PERRY, FLORIDA — Governor Ron DeSantis made the 50-mile drive south from Tallahassee to Perry on Wednesday afternoon to survey the damage caused by Hurricane Idalia.
Speaking at a press conference, the governor pointed out that extensive work will be required to clean up the impacted areas.
“It’s going to be a lot that’s going to be required to clean this up and get everything back up and running again,” he said. “We haven’t had a storm take this path at this level since the 1890’s […] This is something that’s a really big deal.”
Idalia hit Florida’s Big Bend region as a Category 3 hurricane on Wednesday morning. By 12:30 pm, the eye of the storm had moved out of the state and into Southeast Georgia.
“There’s parts of Florida that have had these things happen and they’ve built up infrastructure in response to it,” he added. “This part of the state hasn’t necessarily seen a storm like this in quite some time, so that’s just going to present some challenges.”
NO CONFIRMED FATALITIES
DeSantis said he spoke to Taylor County Sheriff Wayne Padgett, who told him they had not received reports of any fatalities to this point. At his 12:30 pm press conference in Tallahassee, the governor told reporters that the state had not yet confirmed any fatalities.
“They did get a lot of water down there, there’s no question,” he said. “They have not received any call regarding fatalities as a result of that storm surge. But that’s up to this point, we’ll see what happens as people go down there. There’s going to be a lot that needs to be done there.”
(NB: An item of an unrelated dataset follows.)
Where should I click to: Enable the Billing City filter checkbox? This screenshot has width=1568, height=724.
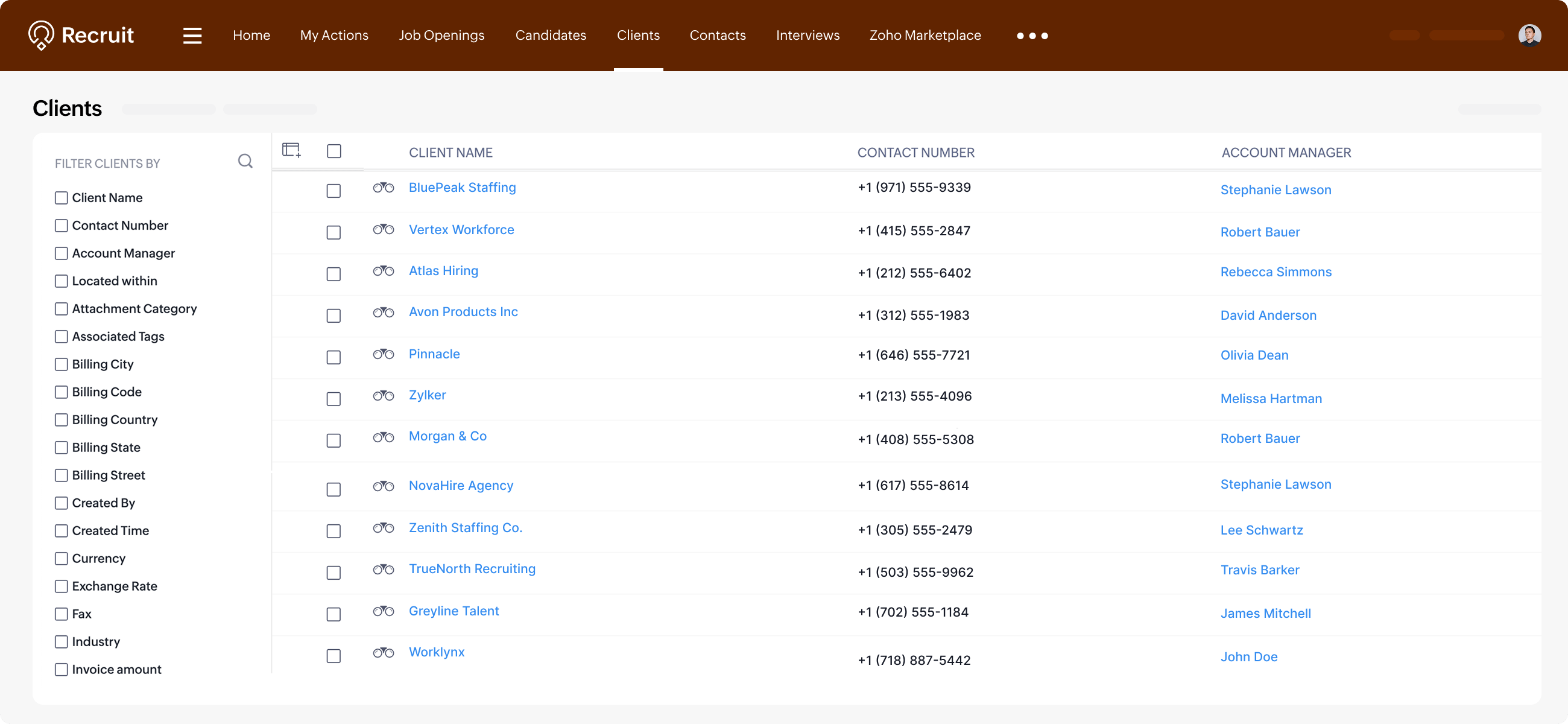tap(62, 364)
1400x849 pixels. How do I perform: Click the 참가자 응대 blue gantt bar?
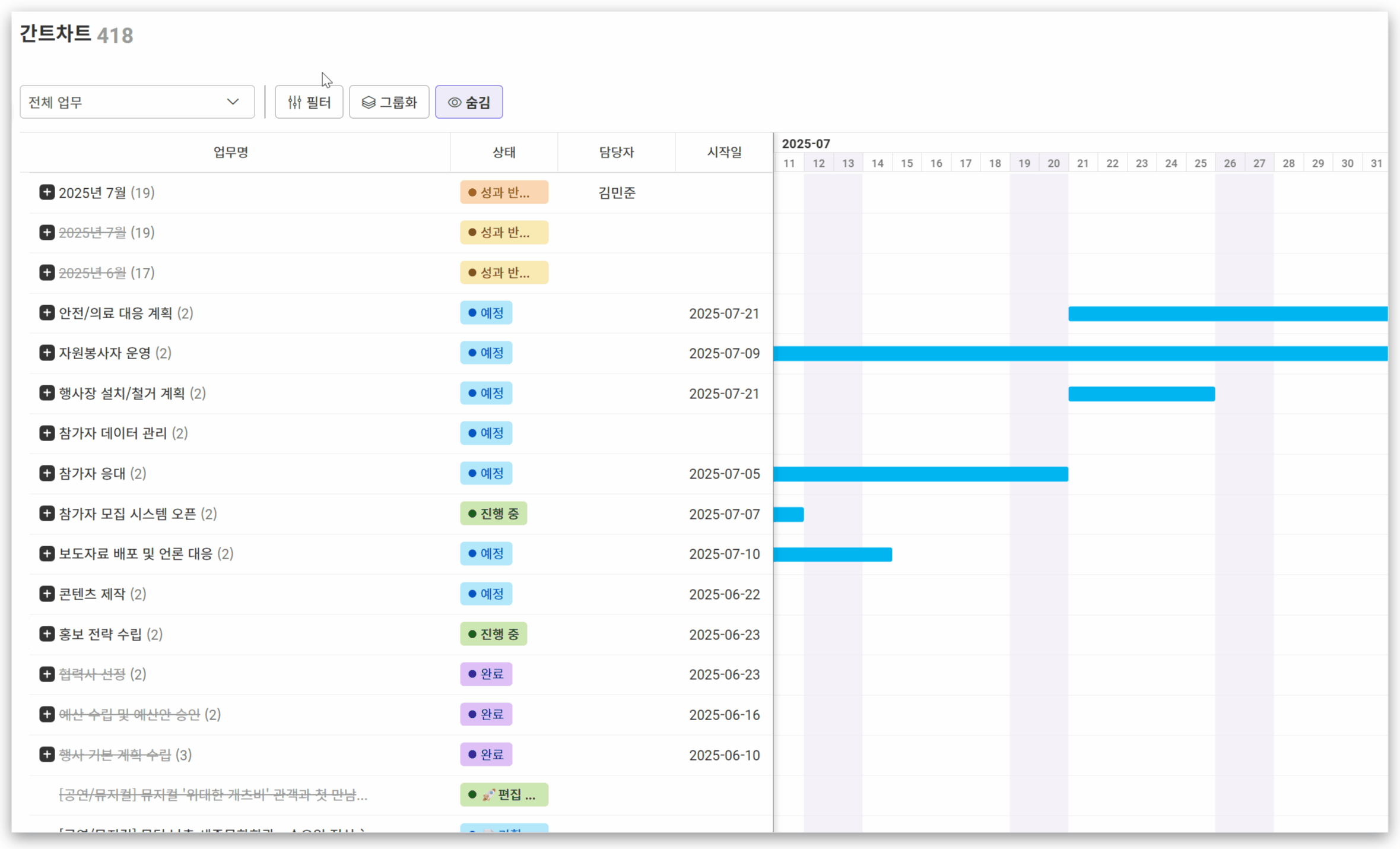[920, 474]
DeSantis indicated that the state’s evacuation orders helped keep residents out of harm’s way.
“Clearly the storm surge was enough to potentially be life-threatening if people didn’t take proper precautions, but I think most people did – and they probably protected themselves and their families as a result,” he said.
The Florida Department of Transportation is working to clear roadways of fallen trees and other debris in order to clear the way for additional assistance to arrive. FDOT is also bringing generators to help restore power to traffic signals that are stopped due to power outages.
“By and large, the roads are probably better than what I would have thought just given the severity of the storm,” DeSantis said. “There’s a lot here for sure, but we were able to get from Tallahassee down here [with] no problem.”
“YOU LOOT, WE SHOOT”
The governor also said there have been reports of looting in Steinhatchee, located 40 miles south of Perry in Taylor County.
“We are not going to tolerate looting in the aftermath of a natural disaster,” DeSantis said. “I’d also just remind potential looters: You never know what you're walking into. People have a right to defend their property. [In] this part of Florida, you got a lot of advocates and proponents of the Second Amendment and I’ve seen signs in different people’s yards after these disasters and I’d say it’s probably [true] here: 'You loot, we shoot.’
“You never know what’s behind that door. These are people who are going to defend themselves and their families,” he continued. “We’re going to hold you accountable from a law enforcement perspective at a minimum and it could even be worse than that, depending on what’s behind that door.”